Выбрать главу

У него не иссяк юмор даже в столь безнадежной ситуации, что доказывает бескорыстность музыканта. Он вовсе не был таким жадным дельцом, каким хотели бы его видеть некоторые недоброжелатели. «Не думай, что свалившаяся на меня беда слишком тревожит меня, — пишет он Флоримо. — Ты ведь знаешь, люблю ли я деньги». Деньги сами по себе его не прельщают, но, как мы уже убедились, он ценит их за то, что они могут обеспечить жизнь ему и, самое главное, его близким. Потеря сбережений могла огорчить, но не привела бы в отчаяние еще и потому, что главный его капитал остался в неприкосновенности. «Я молод, — заключает он, — здоров, и у меня есть руки, чтобы работать и построить свое будущее». Когда же испанские акции начнут опять подниматься и он сможет постепенно вернуть потерянные деньги, то будет, конечно, доволен, но не станет плясать от радости.

Письмо к Флоримо от 4 августа 1834 года среди других посланий, содержащих подробнейшие описания, настойчивые просьбы, горячие обсуждения условий возможных контрактов и переговоров, отличается тем, что содержит в себе как бы лирическое отступление, которое вклинивается в строгие страницы, рассказывающие о Ларго в только что закопченном финале первого акта.

Это отступление — воспоминание о прошлом, должно быть, возникшее от совпадения памятной даты, а может — просто от лунного света, проникающего сквозь окно: эпизод десятилетней давности, возникший в воображении уставшего от работы музыканта. Наверное, именно усталость вызвала эти минуты печали, а может, это был один из тех моментов, когда Беллини необходимо было с предельной полнотой выразить свои чувства — трудно сказать. Так или иначе, но, обсуждая с Флоримо свои контракты в Италии, очень скромные гонорары, какие получают композиторы, и слишком высокие — певцы, он закончил свои соображения угрозой вообще больше ничего не писать для итальянских театров. А потом вдруг он умолк.

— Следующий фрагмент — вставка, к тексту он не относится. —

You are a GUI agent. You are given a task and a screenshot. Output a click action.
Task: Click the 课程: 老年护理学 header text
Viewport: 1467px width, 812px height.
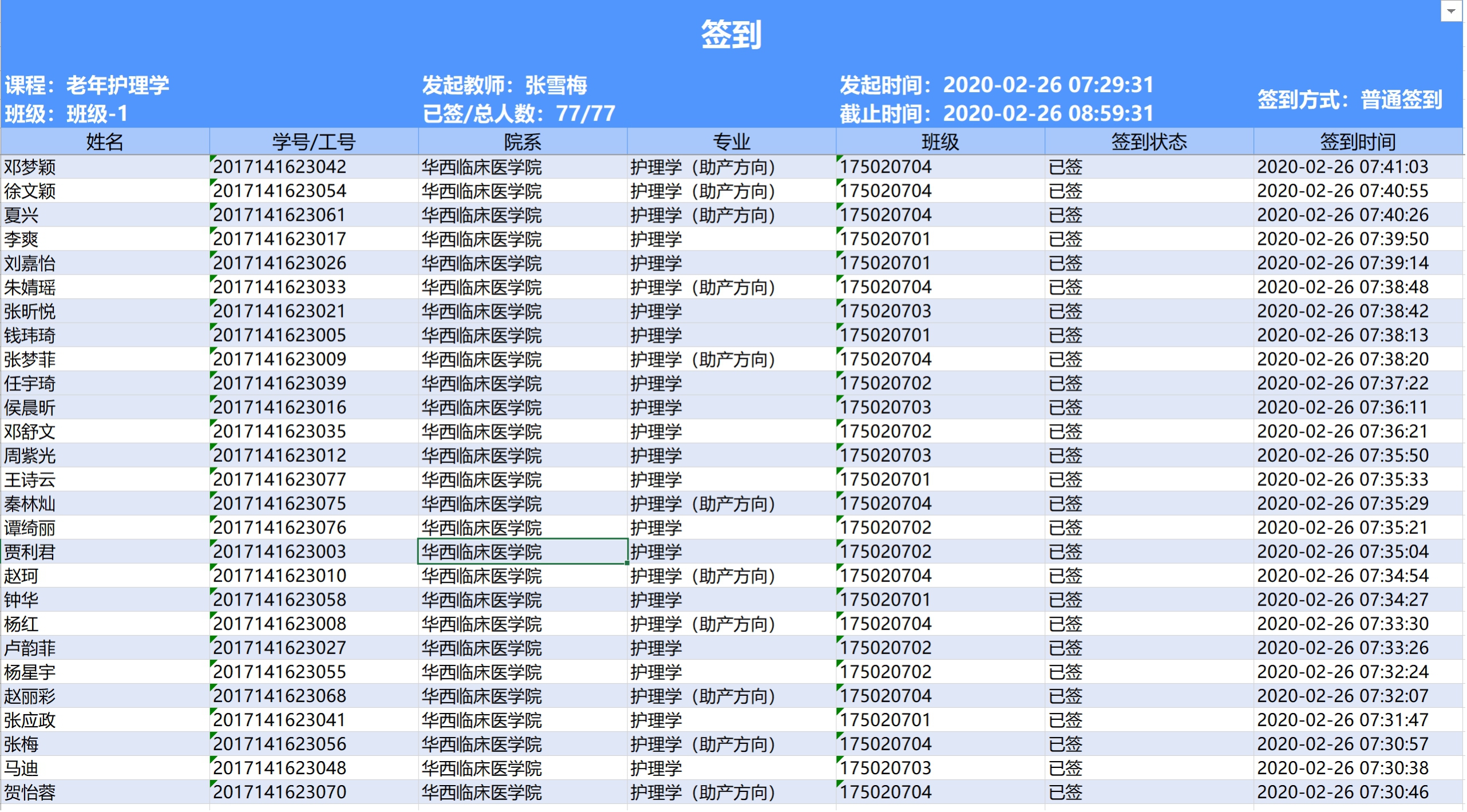(x=87, y=85)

Внезапно, словно взгляд его упал на календарь, он изменил тему разговора. «Этот вечер 4 августа напомнил мне другой вечер, тоже 4 августа…» И он вспоминает Неаполь, виа Толедо… Мимо проезжает коляска, в окошке мелькнуло знакомое лицо… И вот они с Флоримо бегут следом за коляской, пока та не подъезжает к театру Нуово. Флоримо недоволен таким ребячеством. Рассердившись на друга, он уходит, а Беллини следует за теми, кто вышел из коляски, в театр. Это Маддалена Фумароли и ее родители. И хотя с некоторых пор молодой композитор дал себе клятву не ступать ногой в дом сурового судьи, он не мог смириться с отказом и продолжал упрямо надоедать этой семье. На другой день Беллини пришлось выслушать гневную отповедь падре ректора, которому взбешенный судья доложил об оскорбительной смелости музыканта.

Спустя десять лет, вспомнив об этом эпизоде, знаменитый музыкант воскликнет: «О, милые и наивные надежды, время иллюзий, как быстро миновало ты!» Это был вздох сожаления о потерянных годах, который возник в сердце Беллини. Правда, теперь он не чувствует себя несчастным, напротив, он спокоен, потому что любовные страсти не волнуют его душу, и он может отдаться во власть своей оперы, это верно, однако… Он чувствует, что сердце его опустошено, и ему не хватает нежной и преданной любви милой подруги, ее светлой детской улыбки. И отсутствие романтических чувств создает ощущение, будто он не живет, но только существует.

А нежная Маддалена совсем недавно умерла — месяц назад, 14 июня, и Флоримо не сообщил об этом Беллини, конечно, опасаясь нарушить его покой, столь необходимый для работы над оперой. Но в тот вечер, 4 августа, должно быть, душа Маддалены соприкоснулась с сердцем Беллини.

Россини вернулся в Париж в конце августа. В первых числах сентября Беллини явился к нему с визитом, чтобы сообщить, как подвигается сочинение оперы, названной, с согласия Пеполи, «Пуритане», как и знаменитый роман Вальтера Скотта.

За этим внешним поводом для визита скрывались другие, если можно так сказать, стратегические планы — установить первые контакты с тем, кого он считал врагом номер один, и повести постепенную осаду. Если она удастся, то сопротивление будет сокрушено, и Россини превратится в любящего друга и покровителя. Можно полагать, что этот прием у Россини в начале сентября 1834 года стал первой настоящей их встречей, так как все предыдущие были очень короткими и весьма официальными. И должно быть, их было немного, так как катаниец, убежденный в недоброжелательности к нему великого маэстро, избегал видеться с ним.